An Exadata appliance has three layers that requires software maintenance. The bottom and top sections of the rack hold the Exadata Storage servers followed by the compute/database nodes and lastly the InfiniBand switches as depicted from the image below.
Let us take the case of a recent client who had all its business-critical application databases running in a gamut of environments from Sandpit to End to End and Production on Exadata machines in varying configurations starting from a Quarter Rack of Exadata X4-8 in sandpit to a Full Rack of Exadata X5/6-2 in production. We successfully patched the Exadata server to the latest patchset levels as approved by the business.

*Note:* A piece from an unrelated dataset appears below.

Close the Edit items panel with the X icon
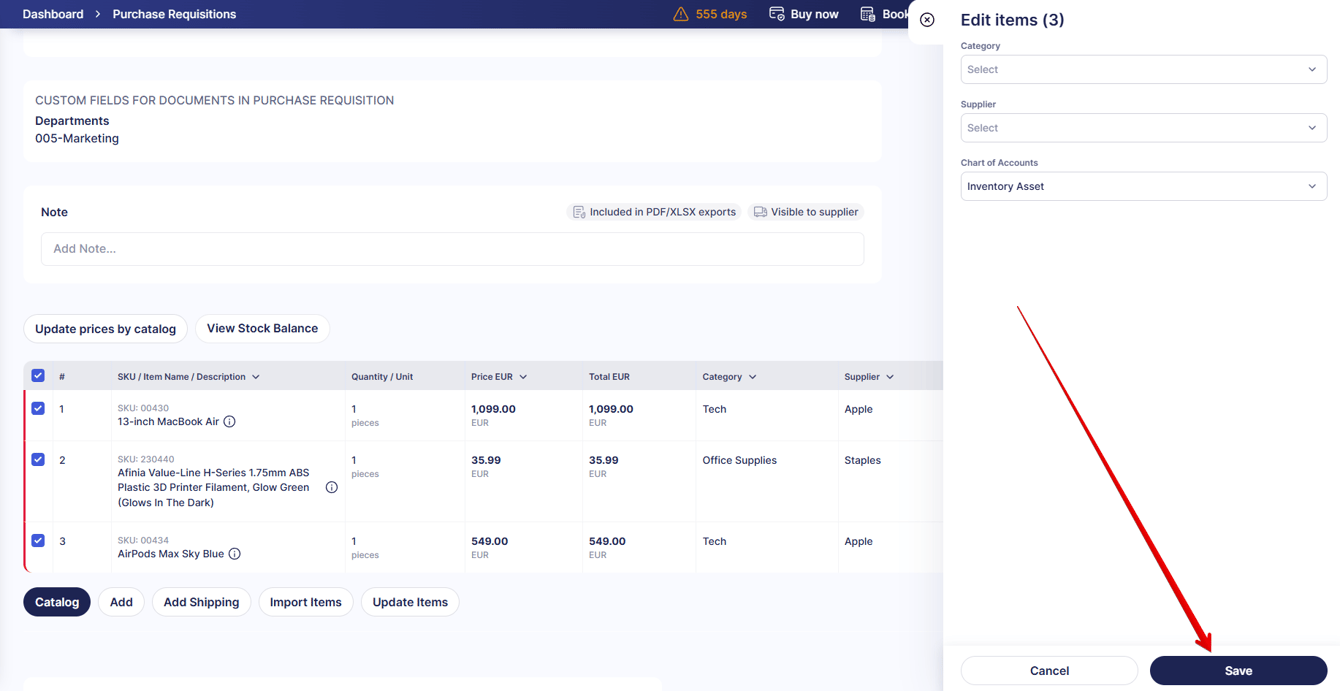This screenshot has width=1340, height=691. 927,19
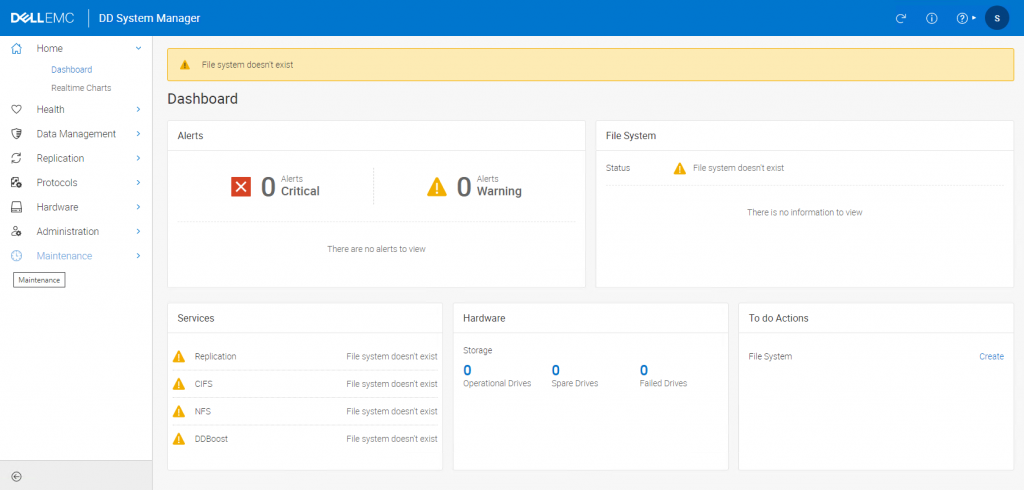Click Failed Drives count zero
1024x490 pixels.
coord(644,370)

Meticulous planning in patching of these components is Important to ensure a low risk change. That is; maintaining the continuity of services while also making the process as time efficient as possible and producing a predictable outcome – a successful patching process.
Based on our years of experience some of the Best Practices we employ are as follows:
1.Patching Approach: Clearly delineate the components that could be patched online and those that require a downtime. E.g. Online-Patching for Storage and InfiniBand and Outage for Db Nodes OS and Grid Infrastructure.

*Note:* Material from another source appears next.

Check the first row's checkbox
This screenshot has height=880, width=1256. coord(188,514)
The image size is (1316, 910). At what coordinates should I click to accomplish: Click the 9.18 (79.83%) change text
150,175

2. Patch Staging Area: Setup of a standard and uniform patch staging area on the first compute node of each Exadata machine being patched which contains patches for various components.
3. Proactive SR: Always open a proactive SR with Oracle well in advance of sharing your patching schedule, your patching procedure, prechecks like Exachk reports, Patchmgr precheck reports and any issues encountered. A proactive SR also ensures that Oracle support personnel have been pre-allocated and are on standby while you patch your Exadata machine.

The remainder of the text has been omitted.